Has anyone ever had a good experience with transaction timeouts?  I feel
like they achieve nothing useful in that:
1. They don't interrupt any work that is taking too long (they just prevent
it from being committed)
2. By the time the exception is thrown, all the work is already done and
the result is that it just gets thrown away in exchange for an error

Surely there's a positive side to them, and I've just never seen it?
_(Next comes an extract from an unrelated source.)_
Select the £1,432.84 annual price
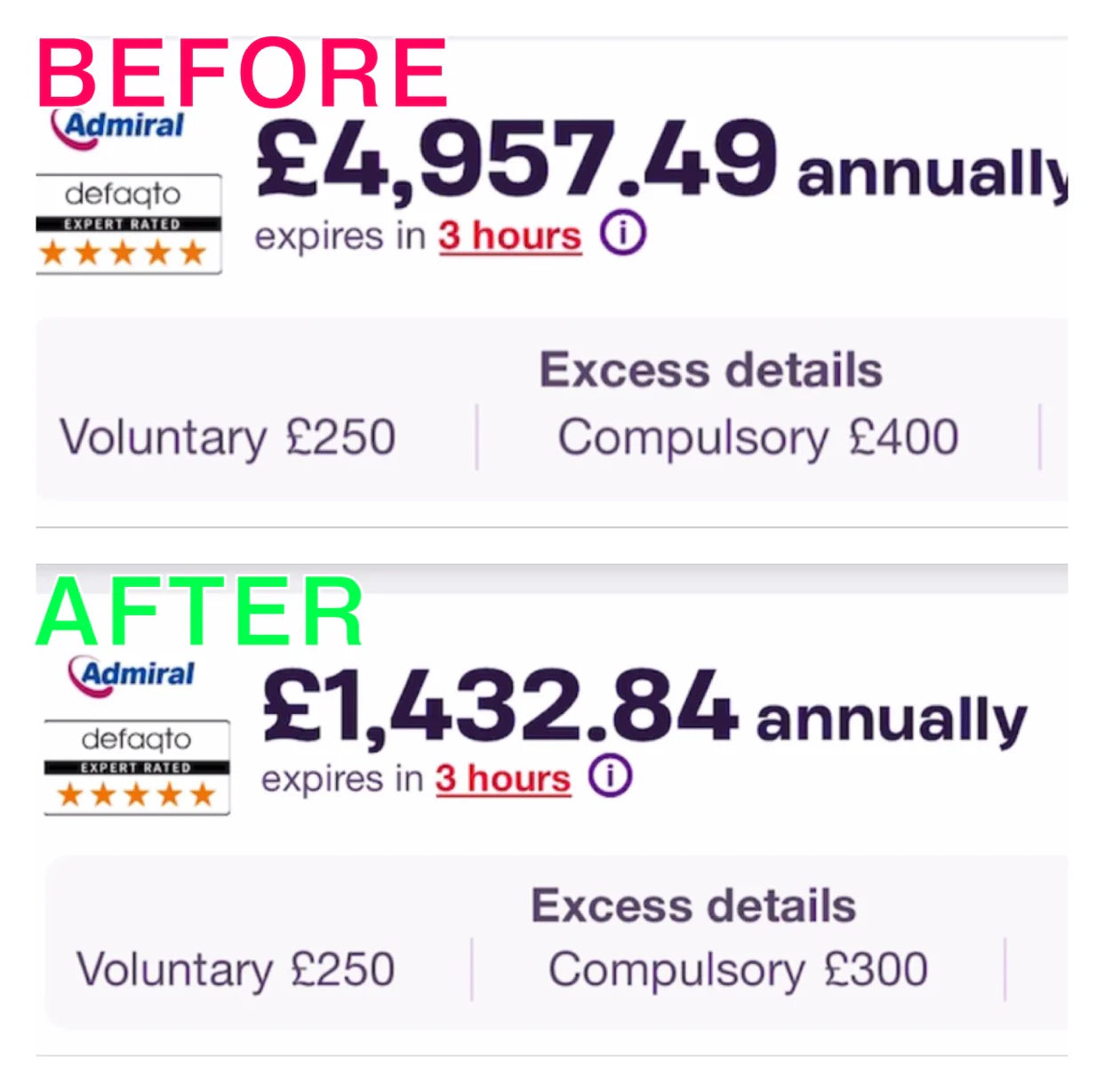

But Nicolas, in your case I think the solution lies elsewhere.  I don't
think it's ever ok for a screen to take over a minute to load and tie up
the http connection all that time.  Slow pages happen to all of us, but IMO
the solution always lies in making the screen faster, limiting the amount
of data that can be processed in a single request or by making the request
asynchronous.

Regards
Scott

On Wed, 11 Sep 2019 at 06:57, Nicolas Malin <[email protected]>
wrote:

> Hi all,
>
> Since I increase the sensibility of error message [1], we have on
> different screen that take some time to rendering an  error throw due to
> transaction timeout.
>
> By default each screen is rendering with the default timeout (60s) that
> isn't enough when you have big data compilation or some external service
> latency.
>
> Of course it's possible to analyze each case with purpose to increase
> the screen velocity or set a transaction-timeout on screen definition,
> but as first easy step what do you think if we add a default transaction
> timeout for screen to 10 minutes with possibility to override by
> properties ?
>
> Example:
>
> *****************************
>
>
> framework/widget/src/main/java/org/apache/ofbiz/widget/model/ModelScreen.java
> @@ -122,7 +123,7 @@ public class ModelScreen extends ModelWidget {
>           // wrap the whole screen rendering in a transaction, should
> improve performance in querying and such
>           Map<String, String> parameters =
> UtilGenerics.cast(context.get("parameters"));
>           boolean beganTransaction = false;
> -        int transactionTimeout = -1;
> +        int transactionTimeout =
> UtilProperties.getPropertyAsInteger("widget",
> "widget.transaction.timeout.default", 600);
>           if (parameters != null) {
>               String transactionTimeoutPar =
> parameters.get("TRANSACTION_TIMEOUT");
>               if (transactionTimeoutPar != null) {
> @@ -152,12 +153,7 @@ public class ModelScreen extends ModelWidget {
>               // If transaction timeout is present, use it to start the
> transaction
>               // If transaction timeout is set to zero, no transaction
> is started
>               if (useTransaction) {
> -                if (transactionTimeout < 0) {
> -                    beganTransaction = TransactionUtil.begin();
> -                }
> -                if (transactionTimeout > 0) {
> -                    beganTransaction =
> TransactionUtil.begin(transactionTimeout);
> -                }
> +                beganTransaction =
> TransactionUtil.begin(transactionTimeout);
>               }
>
>               // render the screen, starting with the top-level section
>
> *******************************
>
> Any remarks ?
>
> In parallel i will investigate why the error message catch is so sensible.
>
> Nicolas
>
> [1] http://svn.apache.org/viewvc?view=revision&revision=1856175
>
> --
> logoNrd <https://nereide.fr/>
>         Nicolas Malin
> The apache way <http://theapacheway.com/> : *Charity* Apache’s mission
> is providing software for the public good.